Dosing interval was observed to be a significant influencer of occurrence of COVID-19 in this study. More than six times (OR 6.7) and nearly 1.6 times higher risk of contracting the disease was observed in individuals receiving two doses of vaccine at ≤ 30 days interval compared to those who received the second dose at gap of more than 60 days and at 31-60 days, respectively. The corresponding risk was more than four times (OR 4.13) in those receiving second dose of vaccine at 31-60 days compared to those who got the second dose at an interval exceeding 60 days with marginal statistical significance (P 0.059). Overall, better protection rates have been demonstrated with increase in the dosing interval of ChAdOx1 nCoV-19 vaccine. This was one of the reasons provided by various drug regulatory authorities, for increasing the dosing interval of ChAdOx1 nCoV-19 from 28 days to 84 days.14
With respect to severity of COVID-19, statistically significant association was seen with gender, pre-existing lung disease, use of RAAS blockers and number of doses of vaccine. Except the use of RAAS blockers, the association of remaining three factors remained statistically significant on logistic regression analysis too.
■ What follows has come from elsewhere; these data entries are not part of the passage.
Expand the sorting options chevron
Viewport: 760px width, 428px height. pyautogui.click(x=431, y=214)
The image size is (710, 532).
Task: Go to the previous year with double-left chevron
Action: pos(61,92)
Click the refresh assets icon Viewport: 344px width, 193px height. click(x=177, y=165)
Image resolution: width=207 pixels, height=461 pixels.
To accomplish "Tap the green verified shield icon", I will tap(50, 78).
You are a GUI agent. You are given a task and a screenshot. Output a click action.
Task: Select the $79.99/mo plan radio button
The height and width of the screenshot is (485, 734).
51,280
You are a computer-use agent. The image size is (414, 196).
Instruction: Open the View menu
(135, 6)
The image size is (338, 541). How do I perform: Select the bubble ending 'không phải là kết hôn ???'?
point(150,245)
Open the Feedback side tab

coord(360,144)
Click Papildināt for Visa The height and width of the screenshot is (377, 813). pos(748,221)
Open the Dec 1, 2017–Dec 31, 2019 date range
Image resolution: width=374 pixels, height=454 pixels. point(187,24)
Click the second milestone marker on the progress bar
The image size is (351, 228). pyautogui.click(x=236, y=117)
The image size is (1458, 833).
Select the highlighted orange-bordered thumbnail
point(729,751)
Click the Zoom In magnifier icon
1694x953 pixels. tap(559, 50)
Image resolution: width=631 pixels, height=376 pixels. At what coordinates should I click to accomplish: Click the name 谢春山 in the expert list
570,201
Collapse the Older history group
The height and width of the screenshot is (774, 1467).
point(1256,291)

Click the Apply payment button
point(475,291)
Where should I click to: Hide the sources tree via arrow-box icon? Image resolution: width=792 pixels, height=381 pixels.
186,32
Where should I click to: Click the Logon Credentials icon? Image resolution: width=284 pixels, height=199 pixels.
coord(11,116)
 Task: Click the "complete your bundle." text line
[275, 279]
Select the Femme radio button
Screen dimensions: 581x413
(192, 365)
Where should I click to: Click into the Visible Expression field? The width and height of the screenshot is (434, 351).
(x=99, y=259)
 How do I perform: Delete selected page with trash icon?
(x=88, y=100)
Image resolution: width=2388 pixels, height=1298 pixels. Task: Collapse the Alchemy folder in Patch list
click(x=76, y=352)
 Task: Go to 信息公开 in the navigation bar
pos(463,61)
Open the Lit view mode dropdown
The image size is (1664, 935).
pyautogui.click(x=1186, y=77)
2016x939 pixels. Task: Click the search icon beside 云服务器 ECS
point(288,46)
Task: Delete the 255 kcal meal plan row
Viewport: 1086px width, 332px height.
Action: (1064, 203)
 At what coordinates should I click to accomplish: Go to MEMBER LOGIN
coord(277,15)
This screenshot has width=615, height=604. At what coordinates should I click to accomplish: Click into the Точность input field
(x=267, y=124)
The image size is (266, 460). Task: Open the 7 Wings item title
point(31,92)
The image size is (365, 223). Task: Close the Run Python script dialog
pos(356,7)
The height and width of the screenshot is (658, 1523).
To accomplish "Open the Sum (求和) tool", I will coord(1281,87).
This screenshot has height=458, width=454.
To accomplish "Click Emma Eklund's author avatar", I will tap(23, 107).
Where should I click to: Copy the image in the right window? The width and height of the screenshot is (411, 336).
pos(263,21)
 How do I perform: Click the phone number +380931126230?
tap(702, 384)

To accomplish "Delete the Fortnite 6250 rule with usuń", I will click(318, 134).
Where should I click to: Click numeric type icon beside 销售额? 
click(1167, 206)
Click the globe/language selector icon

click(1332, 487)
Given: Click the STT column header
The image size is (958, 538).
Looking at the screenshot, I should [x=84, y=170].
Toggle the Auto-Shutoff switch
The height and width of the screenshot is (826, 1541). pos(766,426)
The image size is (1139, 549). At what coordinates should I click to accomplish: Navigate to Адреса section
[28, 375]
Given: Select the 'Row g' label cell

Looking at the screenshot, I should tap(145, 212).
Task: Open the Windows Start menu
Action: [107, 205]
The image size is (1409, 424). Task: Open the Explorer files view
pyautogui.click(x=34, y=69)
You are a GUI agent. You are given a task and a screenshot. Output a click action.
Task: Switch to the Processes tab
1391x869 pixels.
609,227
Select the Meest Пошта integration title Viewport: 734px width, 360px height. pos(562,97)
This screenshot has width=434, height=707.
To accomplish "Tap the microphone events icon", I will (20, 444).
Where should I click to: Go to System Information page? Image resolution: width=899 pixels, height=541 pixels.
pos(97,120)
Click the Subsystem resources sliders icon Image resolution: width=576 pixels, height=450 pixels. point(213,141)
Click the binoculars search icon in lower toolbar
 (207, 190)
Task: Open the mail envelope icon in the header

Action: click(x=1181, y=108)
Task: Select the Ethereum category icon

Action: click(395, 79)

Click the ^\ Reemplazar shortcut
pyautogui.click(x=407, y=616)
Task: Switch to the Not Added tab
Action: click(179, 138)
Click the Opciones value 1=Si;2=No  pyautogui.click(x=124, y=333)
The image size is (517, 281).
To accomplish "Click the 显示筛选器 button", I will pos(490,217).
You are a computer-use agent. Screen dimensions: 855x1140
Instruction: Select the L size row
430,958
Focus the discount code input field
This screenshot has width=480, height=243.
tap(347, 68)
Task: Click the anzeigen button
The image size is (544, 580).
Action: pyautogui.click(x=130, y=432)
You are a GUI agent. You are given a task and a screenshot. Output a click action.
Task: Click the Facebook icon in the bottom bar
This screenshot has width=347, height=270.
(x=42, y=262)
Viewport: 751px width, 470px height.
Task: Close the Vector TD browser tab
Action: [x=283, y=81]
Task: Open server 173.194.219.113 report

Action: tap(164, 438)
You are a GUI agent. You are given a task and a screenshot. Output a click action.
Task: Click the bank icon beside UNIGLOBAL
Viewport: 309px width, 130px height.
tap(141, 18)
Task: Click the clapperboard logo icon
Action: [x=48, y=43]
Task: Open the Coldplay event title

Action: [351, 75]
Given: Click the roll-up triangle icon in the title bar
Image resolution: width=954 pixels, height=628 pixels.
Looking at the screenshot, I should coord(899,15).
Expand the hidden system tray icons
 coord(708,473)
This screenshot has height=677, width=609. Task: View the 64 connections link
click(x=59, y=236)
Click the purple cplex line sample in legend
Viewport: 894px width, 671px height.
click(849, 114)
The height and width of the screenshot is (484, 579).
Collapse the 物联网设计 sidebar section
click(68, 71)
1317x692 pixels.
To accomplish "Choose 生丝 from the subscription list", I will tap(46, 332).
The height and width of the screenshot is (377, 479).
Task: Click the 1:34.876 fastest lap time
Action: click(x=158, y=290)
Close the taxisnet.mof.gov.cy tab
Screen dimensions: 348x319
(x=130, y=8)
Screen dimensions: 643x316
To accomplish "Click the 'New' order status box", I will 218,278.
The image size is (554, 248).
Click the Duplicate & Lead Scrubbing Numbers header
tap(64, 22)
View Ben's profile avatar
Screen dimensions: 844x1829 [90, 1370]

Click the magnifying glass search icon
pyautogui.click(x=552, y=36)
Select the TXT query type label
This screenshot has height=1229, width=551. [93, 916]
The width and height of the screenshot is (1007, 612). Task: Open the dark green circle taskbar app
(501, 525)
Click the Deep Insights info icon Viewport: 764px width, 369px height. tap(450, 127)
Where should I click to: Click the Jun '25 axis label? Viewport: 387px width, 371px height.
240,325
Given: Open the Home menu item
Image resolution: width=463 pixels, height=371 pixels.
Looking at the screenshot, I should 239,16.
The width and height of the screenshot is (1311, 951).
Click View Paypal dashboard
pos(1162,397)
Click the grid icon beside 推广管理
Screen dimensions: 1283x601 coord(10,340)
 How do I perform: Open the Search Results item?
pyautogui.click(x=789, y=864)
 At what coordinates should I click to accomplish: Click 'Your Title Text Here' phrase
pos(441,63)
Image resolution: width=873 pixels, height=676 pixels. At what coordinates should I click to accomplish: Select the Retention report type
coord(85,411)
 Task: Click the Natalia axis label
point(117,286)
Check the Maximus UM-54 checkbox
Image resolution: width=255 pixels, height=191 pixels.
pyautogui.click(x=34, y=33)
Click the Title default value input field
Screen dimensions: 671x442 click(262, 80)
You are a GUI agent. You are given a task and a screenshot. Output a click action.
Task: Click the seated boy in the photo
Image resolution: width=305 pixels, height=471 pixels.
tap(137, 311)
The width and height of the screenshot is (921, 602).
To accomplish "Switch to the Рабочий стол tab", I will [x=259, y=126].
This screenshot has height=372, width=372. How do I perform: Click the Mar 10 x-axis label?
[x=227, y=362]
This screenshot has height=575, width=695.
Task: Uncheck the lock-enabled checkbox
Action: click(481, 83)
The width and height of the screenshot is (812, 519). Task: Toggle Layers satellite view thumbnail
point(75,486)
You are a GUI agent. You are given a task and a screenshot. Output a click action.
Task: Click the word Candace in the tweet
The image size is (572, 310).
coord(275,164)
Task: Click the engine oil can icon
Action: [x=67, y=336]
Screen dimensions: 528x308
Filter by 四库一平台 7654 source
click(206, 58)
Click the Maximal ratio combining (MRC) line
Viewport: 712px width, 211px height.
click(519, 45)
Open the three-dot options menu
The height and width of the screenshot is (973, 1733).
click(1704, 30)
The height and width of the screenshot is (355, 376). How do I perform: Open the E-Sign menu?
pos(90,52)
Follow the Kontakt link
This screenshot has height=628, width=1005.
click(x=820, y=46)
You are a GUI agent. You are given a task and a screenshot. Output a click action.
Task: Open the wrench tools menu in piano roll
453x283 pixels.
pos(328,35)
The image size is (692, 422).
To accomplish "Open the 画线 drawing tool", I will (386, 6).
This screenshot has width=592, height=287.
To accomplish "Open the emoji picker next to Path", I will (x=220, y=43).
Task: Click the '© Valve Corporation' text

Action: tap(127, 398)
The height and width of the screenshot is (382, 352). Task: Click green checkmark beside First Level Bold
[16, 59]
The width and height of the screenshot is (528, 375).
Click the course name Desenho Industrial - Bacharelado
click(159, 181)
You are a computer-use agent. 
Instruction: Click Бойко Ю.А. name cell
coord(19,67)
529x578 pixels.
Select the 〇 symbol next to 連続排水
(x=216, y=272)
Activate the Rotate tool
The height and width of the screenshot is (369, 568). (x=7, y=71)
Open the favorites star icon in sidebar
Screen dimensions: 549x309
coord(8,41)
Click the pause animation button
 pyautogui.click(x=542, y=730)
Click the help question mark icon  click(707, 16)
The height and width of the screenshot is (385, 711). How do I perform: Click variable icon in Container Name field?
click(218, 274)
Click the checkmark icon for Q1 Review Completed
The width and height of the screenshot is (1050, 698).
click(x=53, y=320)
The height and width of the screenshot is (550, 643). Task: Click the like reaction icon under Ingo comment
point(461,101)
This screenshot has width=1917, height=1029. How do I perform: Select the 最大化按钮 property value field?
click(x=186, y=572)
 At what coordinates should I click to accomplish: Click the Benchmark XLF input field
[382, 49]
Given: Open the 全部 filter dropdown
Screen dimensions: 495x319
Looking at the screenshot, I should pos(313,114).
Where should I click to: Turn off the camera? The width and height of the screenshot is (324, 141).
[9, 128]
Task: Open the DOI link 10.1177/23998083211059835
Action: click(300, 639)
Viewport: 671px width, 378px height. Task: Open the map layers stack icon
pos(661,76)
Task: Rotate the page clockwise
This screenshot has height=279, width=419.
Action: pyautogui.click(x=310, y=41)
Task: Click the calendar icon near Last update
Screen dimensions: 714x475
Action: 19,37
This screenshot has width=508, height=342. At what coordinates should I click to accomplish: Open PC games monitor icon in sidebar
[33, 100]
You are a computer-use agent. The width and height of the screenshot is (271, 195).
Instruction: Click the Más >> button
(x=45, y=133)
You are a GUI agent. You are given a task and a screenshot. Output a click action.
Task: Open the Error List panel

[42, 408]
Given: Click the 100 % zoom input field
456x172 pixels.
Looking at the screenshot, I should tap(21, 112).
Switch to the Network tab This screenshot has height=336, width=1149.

Males and those receiving only one dose of the vaccine had close to 3 times higher odds of developing moderate-severe form of the disease compared to females and those receiving both doses. With marginal statistical significance (p=0.08), individuals with pre-existing lung disease were at more than three times risk of developing moderate to severe COVID-19 compared to those with no pre-existing lung illness. The risk association of severity of COVID-19 was enhanced in the regression analysis confined to individuals receiving two doses of vaccine (n=382) with an odds ratio for male gender of 3.6 and OR of 5.9 for pre-existing lung disease. Males have been found to be at higher risk of severe form of COVID-19 in several other studies done in the pre-vaccination period.6,7 Increased COVID-19 severity in males might be explained to some extent by androgen facilitated SARS-CoV-2 entry or immune regulation by male hormones. Testosterone can positively up regulate the expression of ACE-2 and possibly of TMPRSS2, both of which are involved in SARS-CoV-2 S protein entry and infectivity.15 Testosterone is also known to blunt the protective functions of neutrophils, macrophages, and dendritic cells against the invading pathogen.16 Asthma was the predominant pre-existing lung disease in our vaccinated cohort. Evidence surrounding association of asthma with COVID-19 morbidity and mortality is conflicting. While CDC suggests moderate-severe asthma to be a potential risk factor of severe form of COVID-19, no significant association was claimed between asthma and disease severity by others.17 Severity of COVID-19 may also be governed by the Th phenotype of asthma as has been suggested by some.17,18
Though a numerically higher percentage of individuals above 40 years of age, overweight individuals, those with past history of COVID-19 and those with co-morbidities was seen in the group developing the severe forms of disease, the association of these factors was not statistically significant with disease severity. Old age, obesity, diabetes mellitus, hypertension, kidney disease and immunosuppression are some of the predictors of worse COVID-19 outcomes in earlier studies.19 Absence of association of COVID-19 severity with these factors in our study should be taken with caution as the population chosen was predominantly composed of the young and percentage of those with co-morbidities was low. The findings, hence, may not be extrapolated to the general population. Dosing interval was not a statistically significant predictor of severity of disease.